What is the number of lines in these records that hold the word "computer"? Reply with that number alone.

== MATERIAL SUPPLIED

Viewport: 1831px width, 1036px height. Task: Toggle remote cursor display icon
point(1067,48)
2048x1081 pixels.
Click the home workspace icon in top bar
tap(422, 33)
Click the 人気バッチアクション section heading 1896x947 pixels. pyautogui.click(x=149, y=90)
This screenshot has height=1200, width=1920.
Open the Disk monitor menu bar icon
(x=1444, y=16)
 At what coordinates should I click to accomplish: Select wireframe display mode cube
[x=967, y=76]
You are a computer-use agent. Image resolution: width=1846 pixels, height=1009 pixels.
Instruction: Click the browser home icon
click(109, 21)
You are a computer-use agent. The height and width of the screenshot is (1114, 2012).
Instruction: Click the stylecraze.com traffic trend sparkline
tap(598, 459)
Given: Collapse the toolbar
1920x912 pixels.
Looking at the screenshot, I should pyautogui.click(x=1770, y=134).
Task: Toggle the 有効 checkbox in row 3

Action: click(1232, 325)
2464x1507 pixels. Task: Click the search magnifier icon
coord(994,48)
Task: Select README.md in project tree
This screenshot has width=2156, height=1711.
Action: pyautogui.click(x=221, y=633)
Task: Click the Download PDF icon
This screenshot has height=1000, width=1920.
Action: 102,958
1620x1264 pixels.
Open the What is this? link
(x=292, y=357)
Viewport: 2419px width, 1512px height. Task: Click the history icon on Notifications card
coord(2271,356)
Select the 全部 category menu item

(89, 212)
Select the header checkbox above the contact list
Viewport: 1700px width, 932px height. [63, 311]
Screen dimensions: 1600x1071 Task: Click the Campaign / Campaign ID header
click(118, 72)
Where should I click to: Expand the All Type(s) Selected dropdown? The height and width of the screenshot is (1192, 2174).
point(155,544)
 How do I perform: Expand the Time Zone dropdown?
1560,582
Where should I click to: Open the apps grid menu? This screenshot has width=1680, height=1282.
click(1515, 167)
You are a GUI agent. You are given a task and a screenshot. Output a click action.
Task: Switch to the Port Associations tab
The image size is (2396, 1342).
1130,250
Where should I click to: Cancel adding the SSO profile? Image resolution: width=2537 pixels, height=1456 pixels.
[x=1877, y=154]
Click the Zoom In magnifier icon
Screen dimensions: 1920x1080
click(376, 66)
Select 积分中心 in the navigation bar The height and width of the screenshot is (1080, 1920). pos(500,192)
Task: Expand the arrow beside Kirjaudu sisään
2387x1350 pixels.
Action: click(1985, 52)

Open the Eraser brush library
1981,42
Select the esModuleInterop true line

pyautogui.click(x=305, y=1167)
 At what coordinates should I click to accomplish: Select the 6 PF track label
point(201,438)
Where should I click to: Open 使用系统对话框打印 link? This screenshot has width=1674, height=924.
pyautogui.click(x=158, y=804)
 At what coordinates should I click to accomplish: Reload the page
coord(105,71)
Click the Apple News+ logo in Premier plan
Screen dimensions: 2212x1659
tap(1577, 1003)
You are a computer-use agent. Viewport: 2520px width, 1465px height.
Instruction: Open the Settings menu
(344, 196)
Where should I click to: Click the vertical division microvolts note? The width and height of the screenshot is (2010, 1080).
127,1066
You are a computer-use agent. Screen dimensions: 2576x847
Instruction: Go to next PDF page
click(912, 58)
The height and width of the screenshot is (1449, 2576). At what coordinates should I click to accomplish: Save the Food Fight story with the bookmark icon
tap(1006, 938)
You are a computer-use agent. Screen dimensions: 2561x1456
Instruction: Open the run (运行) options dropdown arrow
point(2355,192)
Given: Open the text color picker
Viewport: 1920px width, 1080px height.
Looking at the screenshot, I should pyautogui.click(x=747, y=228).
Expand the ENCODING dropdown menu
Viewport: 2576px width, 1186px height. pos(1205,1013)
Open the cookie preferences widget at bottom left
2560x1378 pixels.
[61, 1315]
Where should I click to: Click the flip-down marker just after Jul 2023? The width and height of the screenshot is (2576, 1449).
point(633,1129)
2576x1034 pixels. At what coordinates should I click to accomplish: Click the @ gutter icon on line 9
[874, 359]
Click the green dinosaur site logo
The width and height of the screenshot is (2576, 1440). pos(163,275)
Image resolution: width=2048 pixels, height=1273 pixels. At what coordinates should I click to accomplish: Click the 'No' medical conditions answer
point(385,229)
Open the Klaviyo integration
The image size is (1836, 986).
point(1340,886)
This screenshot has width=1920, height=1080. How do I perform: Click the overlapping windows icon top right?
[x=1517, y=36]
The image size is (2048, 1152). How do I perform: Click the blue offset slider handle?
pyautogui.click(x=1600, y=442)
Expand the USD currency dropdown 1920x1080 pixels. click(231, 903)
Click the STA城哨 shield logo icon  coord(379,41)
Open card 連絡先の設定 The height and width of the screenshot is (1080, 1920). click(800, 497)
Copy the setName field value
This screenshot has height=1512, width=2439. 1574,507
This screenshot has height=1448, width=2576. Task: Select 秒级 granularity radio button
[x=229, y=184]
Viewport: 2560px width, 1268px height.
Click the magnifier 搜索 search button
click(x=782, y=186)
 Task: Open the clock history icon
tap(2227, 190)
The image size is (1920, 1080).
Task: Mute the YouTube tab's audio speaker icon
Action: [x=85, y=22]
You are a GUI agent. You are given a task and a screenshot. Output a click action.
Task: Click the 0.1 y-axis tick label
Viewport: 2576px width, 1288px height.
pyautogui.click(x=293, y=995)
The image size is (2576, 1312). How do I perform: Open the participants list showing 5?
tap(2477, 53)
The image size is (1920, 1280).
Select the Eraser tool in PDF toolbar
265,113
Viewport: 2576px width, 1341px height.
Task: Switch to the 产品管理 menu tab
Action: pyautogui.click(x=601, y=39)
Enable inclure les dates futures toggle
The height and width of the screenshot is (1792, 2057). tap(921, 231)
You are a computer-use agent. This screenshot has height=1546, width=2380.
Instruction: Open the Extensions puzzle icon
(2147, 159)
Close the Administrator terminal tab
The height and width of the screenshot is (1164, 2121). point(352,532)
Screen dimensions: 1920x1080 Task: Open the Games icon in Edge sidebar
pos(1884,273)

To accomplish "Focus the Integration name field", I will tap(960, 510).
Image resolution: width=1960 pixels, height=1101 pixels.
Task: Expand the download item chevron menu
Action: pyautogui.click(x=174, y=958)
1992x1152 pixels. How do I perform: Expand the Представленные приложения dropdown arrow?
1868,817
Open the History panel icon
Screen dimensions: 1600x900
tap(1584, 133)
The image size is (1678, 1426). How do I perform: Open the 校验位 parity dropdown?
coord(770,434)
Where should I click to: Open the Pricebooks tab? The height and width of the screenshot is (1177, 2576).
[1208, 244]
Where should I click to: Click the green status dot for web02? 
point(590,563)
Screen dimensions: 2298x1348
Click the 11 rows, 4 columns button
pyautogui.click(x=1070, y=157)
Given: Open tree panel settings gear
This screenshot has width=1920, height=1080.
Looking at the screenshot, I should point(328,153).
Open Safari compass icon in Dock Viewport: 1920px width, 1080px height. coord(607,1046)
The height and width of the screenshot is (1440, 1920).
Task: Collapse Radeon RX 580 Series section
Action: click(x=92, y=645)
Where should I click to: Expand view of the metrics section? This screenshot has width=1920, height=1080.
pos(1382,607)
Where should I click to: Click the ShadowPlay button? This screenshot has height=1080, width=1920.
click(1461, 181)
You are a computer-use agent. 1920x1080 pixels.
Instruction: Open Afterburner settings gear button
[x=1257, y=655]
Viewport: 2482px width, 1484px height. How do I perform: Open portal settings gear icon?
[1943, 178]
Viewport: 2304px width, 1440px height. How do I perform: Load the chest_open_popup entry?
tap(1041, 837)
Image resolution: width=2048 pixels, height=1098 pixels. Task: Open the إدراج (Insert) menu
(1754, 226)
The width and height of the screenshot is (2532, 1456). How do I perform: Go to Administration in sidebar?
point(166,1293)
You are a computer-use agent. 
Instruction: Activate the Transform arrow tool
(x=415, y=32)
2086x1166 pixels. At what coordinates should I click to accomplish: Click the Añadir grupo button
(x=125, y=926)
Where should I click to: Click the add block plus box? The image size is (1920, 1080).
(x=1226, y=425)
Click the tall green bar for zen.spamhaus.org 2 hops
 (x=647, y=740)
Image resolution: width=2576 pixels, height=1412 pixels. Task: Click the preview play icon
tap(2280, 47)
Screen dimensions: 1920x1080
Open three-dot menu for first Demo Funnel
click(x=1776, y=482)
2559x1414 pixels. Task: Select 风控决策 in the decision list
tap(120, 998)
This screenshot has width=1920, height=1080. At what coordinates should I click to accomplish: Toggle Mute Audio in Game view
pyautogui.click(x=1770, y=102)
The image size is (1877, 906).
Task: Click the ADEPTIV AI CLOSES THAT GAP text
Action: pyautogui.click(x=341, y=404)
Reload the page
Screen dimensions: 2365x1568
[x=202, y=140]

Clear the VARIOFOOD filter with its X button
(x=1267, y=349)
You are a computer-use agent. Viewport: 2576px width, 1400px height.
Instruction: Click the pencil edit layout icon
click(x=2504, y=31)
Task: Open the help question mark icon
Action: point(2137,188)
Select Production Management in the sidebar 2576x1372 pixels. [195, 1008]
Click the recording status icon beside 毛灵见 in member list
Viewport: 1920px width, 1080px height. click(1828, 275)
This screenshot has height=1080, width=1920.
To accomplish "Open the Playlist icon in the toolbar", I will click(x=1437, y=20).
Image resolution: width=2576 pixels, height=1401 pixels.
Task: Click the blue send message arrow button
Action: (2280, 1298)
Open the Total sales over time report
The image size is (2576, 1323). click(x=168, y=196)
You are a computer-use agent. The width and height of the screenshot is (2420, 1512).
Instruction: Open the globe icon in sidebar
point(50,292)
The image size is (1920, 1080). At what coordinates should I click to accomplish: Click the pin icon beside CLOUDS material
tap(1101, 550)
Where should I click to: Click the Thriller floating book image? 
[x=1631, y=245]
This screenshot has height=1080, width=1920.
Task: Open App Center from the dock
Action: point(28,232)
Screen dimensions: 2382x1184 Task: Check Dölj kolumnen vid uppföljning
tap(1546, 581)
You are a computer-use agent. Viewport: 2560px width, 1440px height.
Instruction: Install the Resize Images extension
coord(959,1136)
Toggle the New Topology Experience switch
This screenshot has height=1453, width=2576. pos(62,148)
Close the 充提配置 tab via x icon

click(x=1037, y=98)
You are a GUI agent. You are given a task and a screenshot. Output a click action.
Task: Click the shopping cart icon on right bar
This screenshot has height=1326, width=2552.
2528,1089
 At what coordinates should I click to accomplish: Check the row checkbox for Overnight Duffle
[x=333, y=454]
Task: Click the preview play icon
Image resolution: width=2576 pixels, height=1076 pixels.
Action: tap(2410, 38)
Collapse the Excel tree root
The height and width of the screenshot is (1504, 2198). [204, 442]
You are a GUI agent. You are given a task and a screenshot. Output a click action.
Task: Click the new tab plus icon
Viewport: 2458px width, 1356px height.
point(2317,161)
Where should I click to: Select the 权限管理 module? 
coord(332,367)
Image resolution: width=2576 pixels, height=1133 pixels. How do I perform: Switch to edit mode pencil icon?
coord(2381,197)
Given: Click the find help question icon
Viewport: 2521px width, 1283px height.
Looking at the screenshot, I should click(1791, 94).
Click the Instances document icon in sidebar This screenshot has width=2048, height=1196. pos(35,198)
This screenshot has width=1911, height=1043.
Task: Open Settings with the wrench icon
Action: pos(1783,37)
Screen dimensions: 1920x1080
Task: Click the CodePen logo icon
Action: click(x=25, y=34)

====

### ANSWER FOR THE TASK
11